Dix anciens camarades de la résistance se retrouvent, après quinze ans d'éloignement, à l'initiative de deux d'entre eux: l'industriel aisé François Renaud-Picart (Paul Meurisse) et l'ancienne pasionaria du groupe, Marie-Octobre (Danielle Darrieux), celle que tous ont, à un moment ou un autre, aimée... Au menu de la soirée, un repas copieux préparé par Victorine (Jeanne Fusier-Gir), la domestique fidèle de Picart, des hommages répétés à Castille, leur commandant, tombé lors d'un affrontement avec la gestapo, et des grandes tapes dans le dos entre l'imprimeur Rougier (Serge Reggiani), l'avocat Simoneau (Bernard Blier), le traiteur Martinval (Paul Frankeur) qui aime tant le catch, l'ancien lutteur Bernardi (Lino Ventura), devenu tenancier d'un établissement de Pigalle, le médecin Thibaud (Daniel Ivernel), l'ancien coureur de jupons devenu prêtre catholique, Le Gueven (Paul Guers), Vandamme, le fonctionnaire intègre et contrôleur des contributions (Noël Roquevert), ou le serrurier Blanchet (Robert Dalban). On parlera de tout et de rien, on célèbrera l'esprit de résistance, on taquine les copains. Et puis Marie-Octobre finit par révéler le but des retrouvailles: la mort de Castille est l'aboutissement d'une traîtrise, et l'un des convives présents a contribué à sa mort et a donné le groupe, et par là-même a causé la mort de tous les autres membres du réseau. Il va donc falloir à tous ces gens, autrefois unis dans l'esprit de résistance, décortiquer les événements de la soirée fatale d'Août 1944... Et trouver le coupable, le pousser à se suicider. 
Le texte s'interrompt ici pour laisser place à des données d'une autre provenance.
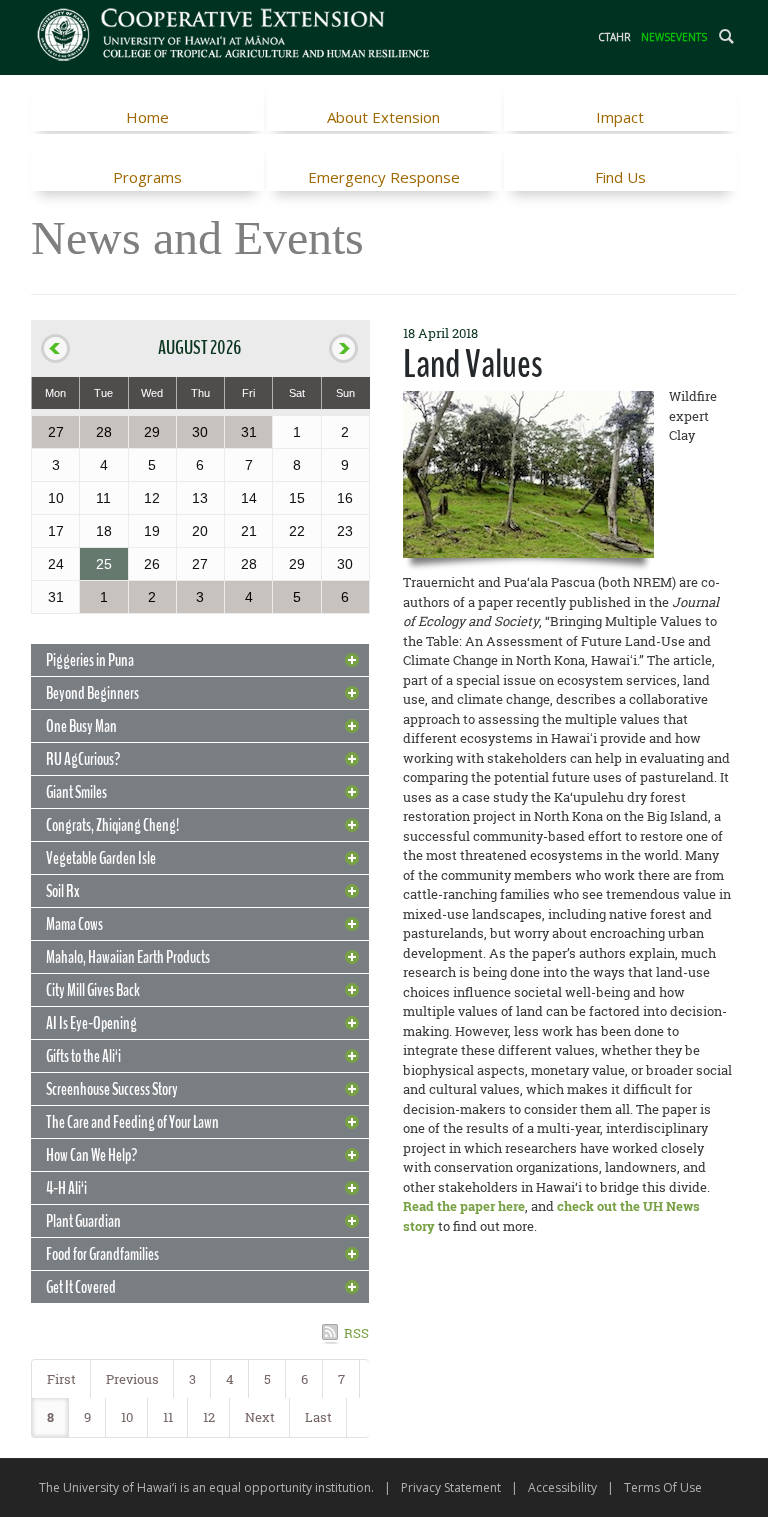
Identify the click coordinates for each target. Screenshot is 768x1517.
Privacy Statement (451, 1487)
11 (168, 1417)
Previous (132, 1379)
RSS (356, 1333)
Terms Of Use (663, 1487)
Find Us (620, 177)
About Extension (383, 117)
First (61, 1379)
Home (147, 117)
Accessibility (562, 1487)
Ce n'est pas du théâtre filmé, et pourtant ça en prend le chemin: Duvivier adapte avec l'auteur un roman noir de Jacques Robert, paru en 1948; le script est conçu sur une unité de lieu et de temps, et les dix personnages principaux ne se quittent quasiment jamais. Les dialogues, concoctés par Henri Jeanson, sont directs, d'un naturel assez impressionnant, surtout si on considère les habitudes du cinéma Français en la matière. On n'abuse pas trop du dialogue pratique, du genre "mais Blanchet, toi qui es serrurier, marié et avec trois enfants, veux-tu reprendre de la blanquette?" même si de toute évidence le dialogue ici a un rôle prépondérant dans le développement de l'action. Mais en réunissant 5 monstres sacrés, tris seconds rôles brillants et deux acteurs de moindre réputation (Guers et Ivernel) mais qui sont excellents de bout en bout, il est indéniable qu'il y a là une recherche de l'efficacité immédiate, du flamboiement des acteurs, et que l'affiche a du jouer un rôle considérable dans le rayonnement du film...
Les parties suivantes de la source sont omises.